Remember to delete the done
line from your script before adding these (indented) lines.
# input files
# The first will be 'SRR2584863_1.trim.sub.fastq'
# The next will be 'SRR2584863_2.trim.sub.fastq'
fq1=data/trimmed_fastq_small/${base}_1.trim.sub.fastq
fq2=data/trimmed_fastq_small/${base}_2.trim.sub.fastq
# output files
sam=results/sam/${base}.aligned.sam
bam=results/bam/${base}.aligned.bam
sorted_bam=results/bam/${base}.aligned.sorted.bam
raw_bcf=results/bcf/${base}_raw.bcf
variants=results/bcf/${base}_variants.vcf
final_variants=results/vcf/${base}_final_variants.vcf
Now that we’ve created our variables, we can start running the steps of our workflow. Remember that on Pete, or an HPC with modules, you need to load the module each time. (If you are on a cloud instance, you can ignore the module load..
commands.)
1) align the reads to the reference genome and output a .sam
file:
module load bwa
bwa mem ${genome} ${fq1} ${fq2} > ${sam}
2) convert the SAM file to BAM format:
module load samtools/1.10
samtools view -S -b ${sam} > ${bam}
3) sort the BAM file:
samtools sort -o ${sorted_bam} ${bam}
4) index the BAM file for display purposes:
samtools index ${sorted_bam}
5) calculate the read coverage of positions in the genome:
module load bcftools/1.8
bcftools mpileup -O b -o ${raw_bcf} -f ${genome} ${sorted_bam}
6) call SNPs with bcftools:
bcftools call --ploidy 1 -m -v -o ${variants} ${raw_bcf}
7) filter and report the SNP variants in variant calling format (VCF):
vcfutils.pl varFilter ${variants} > ${final_variants}
Your final script should look like this:
#!/bin/bash
genome=data/ref_genome/ecoli_rel606.fasta
module load bwa
bwa index ${genome}
mkdir -p results/sam results/bam results/bcf results/vcf
for fq in data/trimmed_fastq_small/*_1.trim.sub.fastq
do
echo "working with file ${fq}"
base=$(basename $fq _1.trim.sub.fastq)
echo "base name is ${base}"
fq1=data/trimmed_fastq_small/${base}_1.trim.sub.fastq
fq2=data/trimmed_fastq_small/${base}_2.trim.sub.fastq
# output files
sam=results/sam/${base}.aligned.sam
bam=results/bam/${base}.aligned.bam
sorted_bam=results/bam/${base}.aligned.sorted.bam
raw_bcf=results/bcf/${base}_raw.bcf
variants=results/bcf/${base}_variants.vcf
final_variants=results/vcf/${base}_final_variants.vcf
module load bwa
bwa mem $genome ${fq1} ${fq2} > ${sam}
module load samtools/1.10
samtools view -S -b ${sam} > ${bam}
samtools sort -o ${sorted_bam} ${bam}
samtools index ${sorted_bam}
module load bcftools/1.8
bcftools mpileup -O b -o ${raw_bcf} -f ${genome} ${sorted_bam}
bcftools call --ploidy 1 -m -v -o ${variants} ${raw_bcf}
vcfutils.pl varFilter ${variants} > ${final_variants}
echo "done"
done
Exercise
It’s a good idea to add comments to your code so that you (or a collaborator) can make sense of what you did later. Look through your existing script. Discuss with a neighbor where you should add comments. Add comments (anything following a
#
character will be interpreted as a comment, bash will not try to run these comments as code).

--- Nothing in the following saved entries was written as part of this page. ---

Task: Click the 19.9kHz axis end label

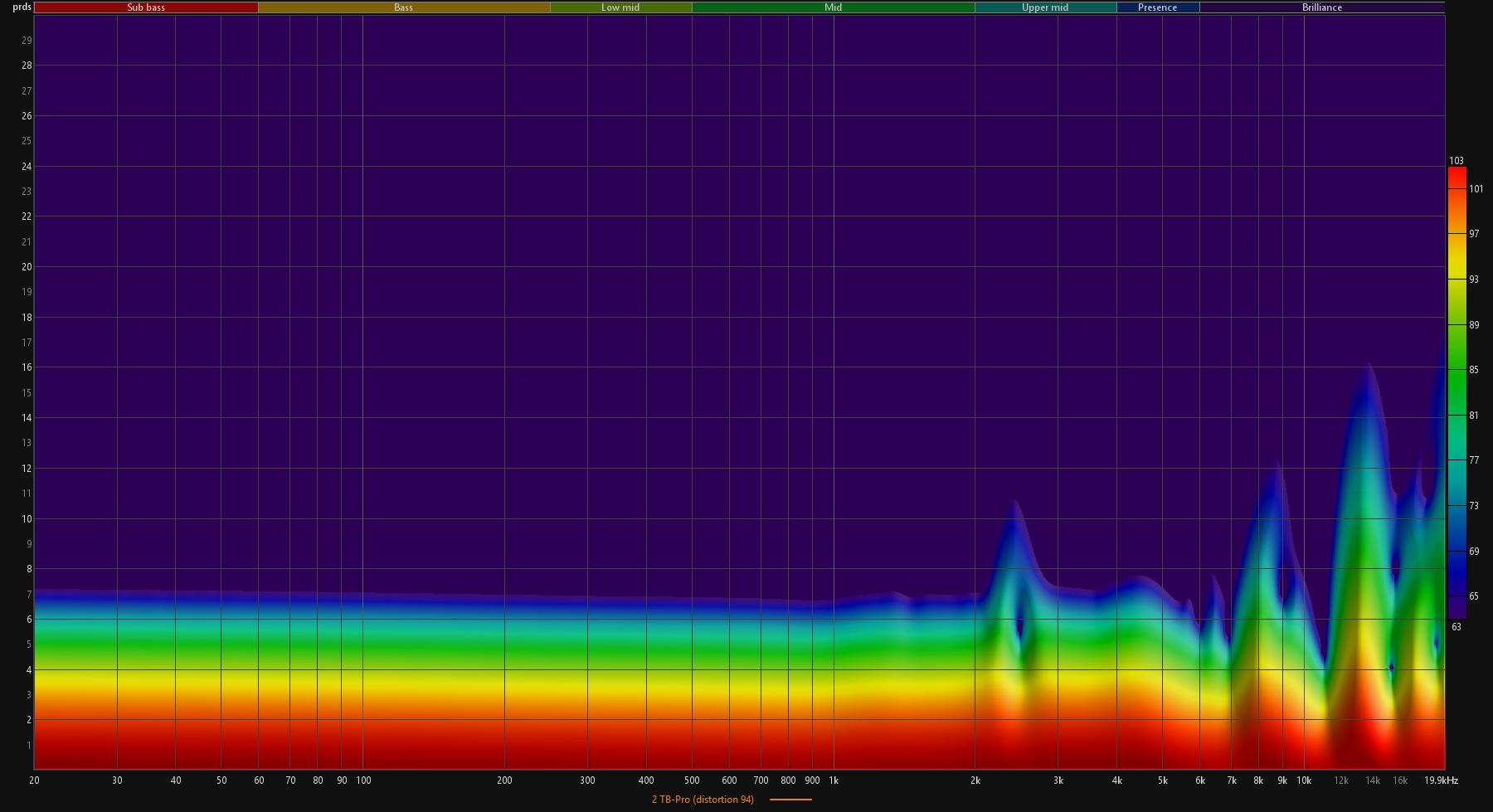Action: tap(1441, 780)
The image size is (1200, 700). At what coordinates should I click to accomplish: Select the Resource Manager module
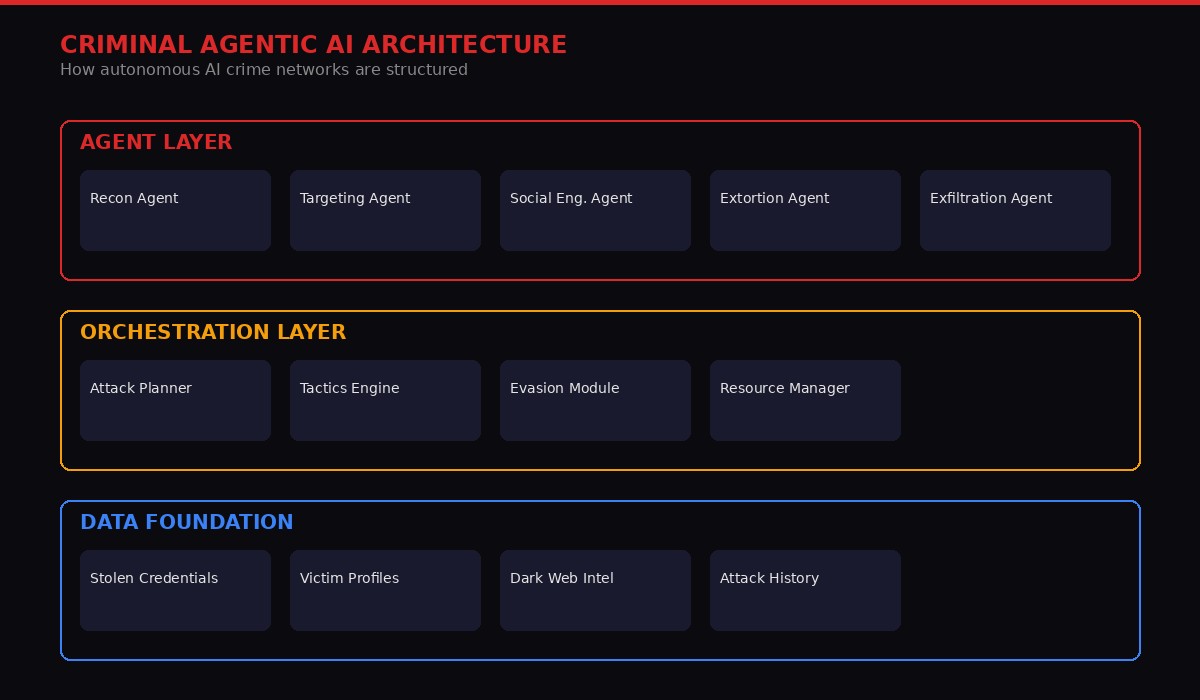click(805, 400)

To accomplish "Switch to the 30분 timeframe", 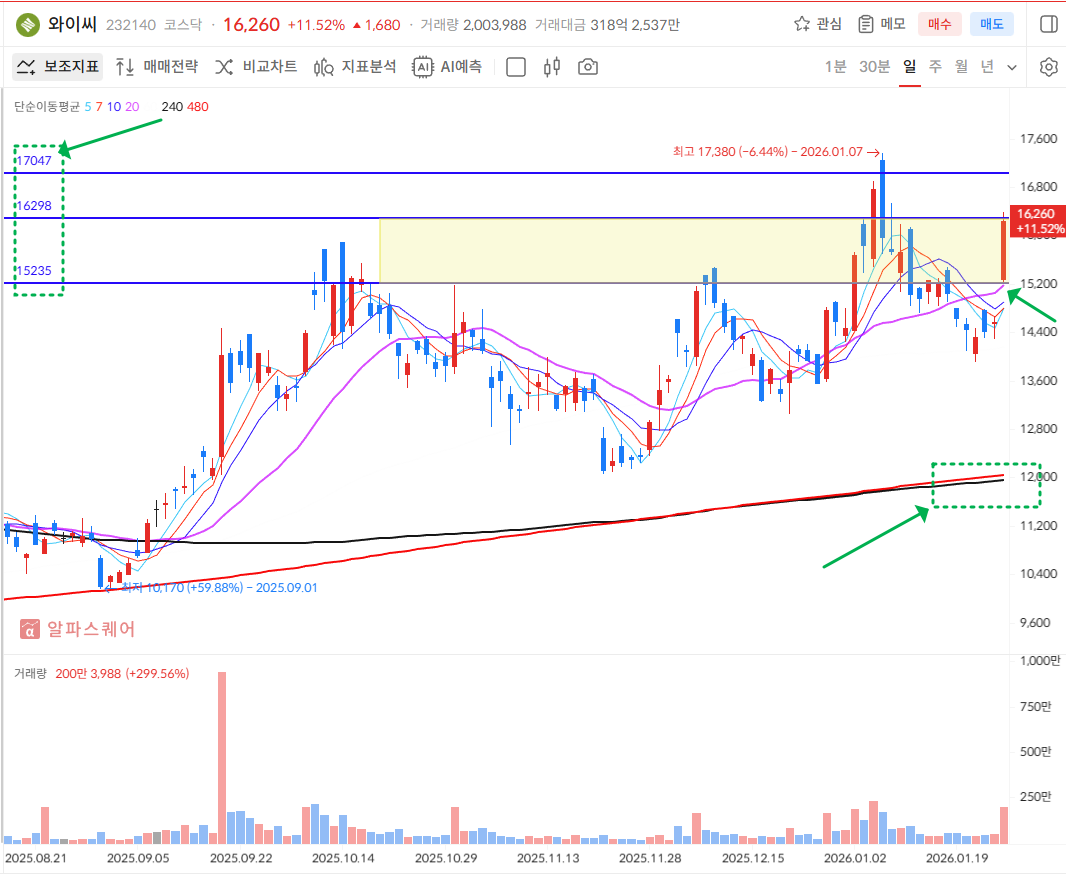I will click(874, 67).
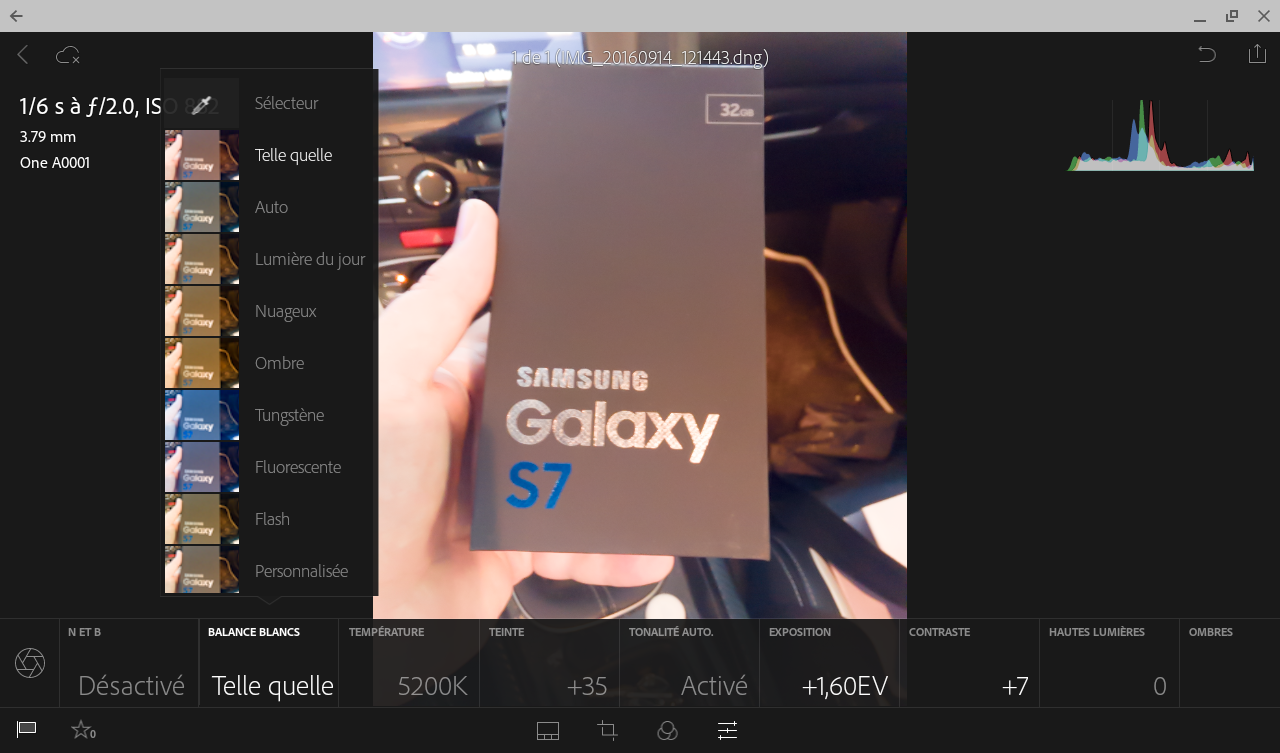Choose Tungstène white balance preset
Viewport: 1280px width, 753px height.
click(x=289, y=415)
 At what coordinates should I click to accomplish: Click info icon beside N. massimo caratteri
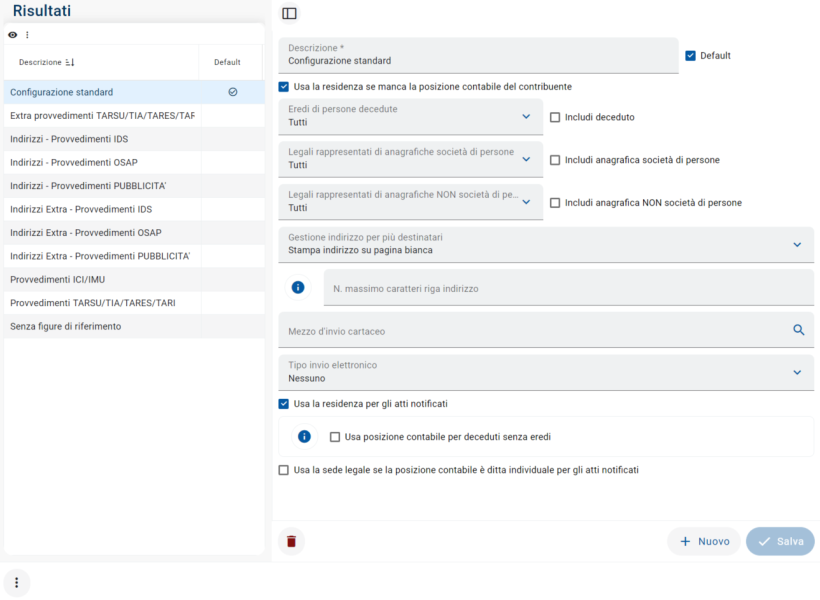[x=298, y=288]
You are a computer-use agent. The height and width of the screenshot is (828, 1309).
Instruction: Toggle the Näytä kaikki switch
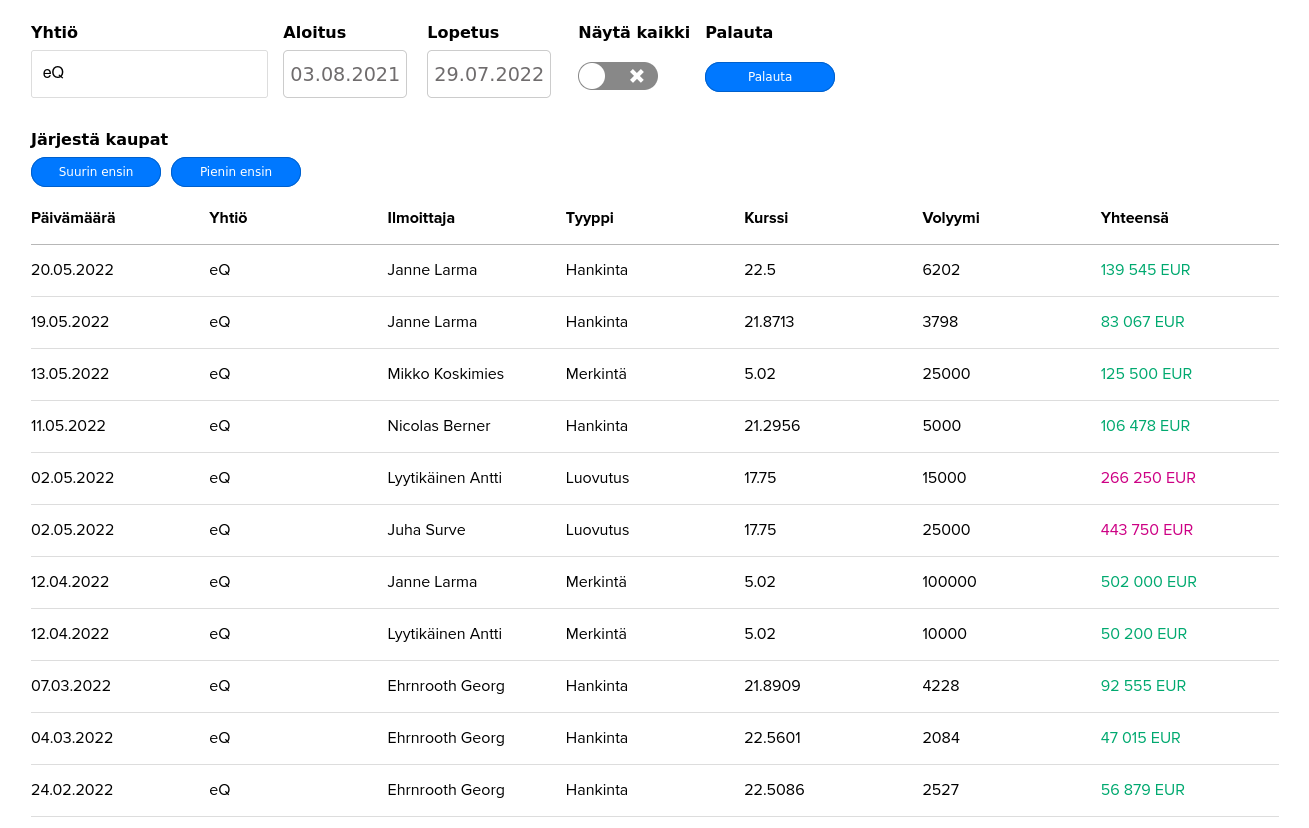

Now we can run our script:
With Pete, we will create a submission script as shown below. (On a cloud instance the simple command is: bash run_variant_calling.sh
Here is a Pete submissions script made with nano
named bigscript.sbatch
#!/bin/bash
#SBATCH -p express
#SBATCH -t 1:00:00
#SBATCH --nodes=1
#SBATCH --ntasks-per-node=32
#SBATCH --mail-user=peter.r.hoyt@okstate.edu
#SBATCH --mail-type=end
bash run_variant_calling.sh
submit: sbatch bigscript.sbatch
CONGRATULATIONS! You have created a powerful pipeline taking raw fastq data, and generating a file with all the sequence variations mapped to a reference genome! You can use this pipeline over and over again by swapping out the fastq files and the reference genome.
Nelle would be proud!
Keypoints:
- We can combine multiple commands into a shell script to automate a workflow.
- Use
echo
statements within your scripts to get an automated progress update.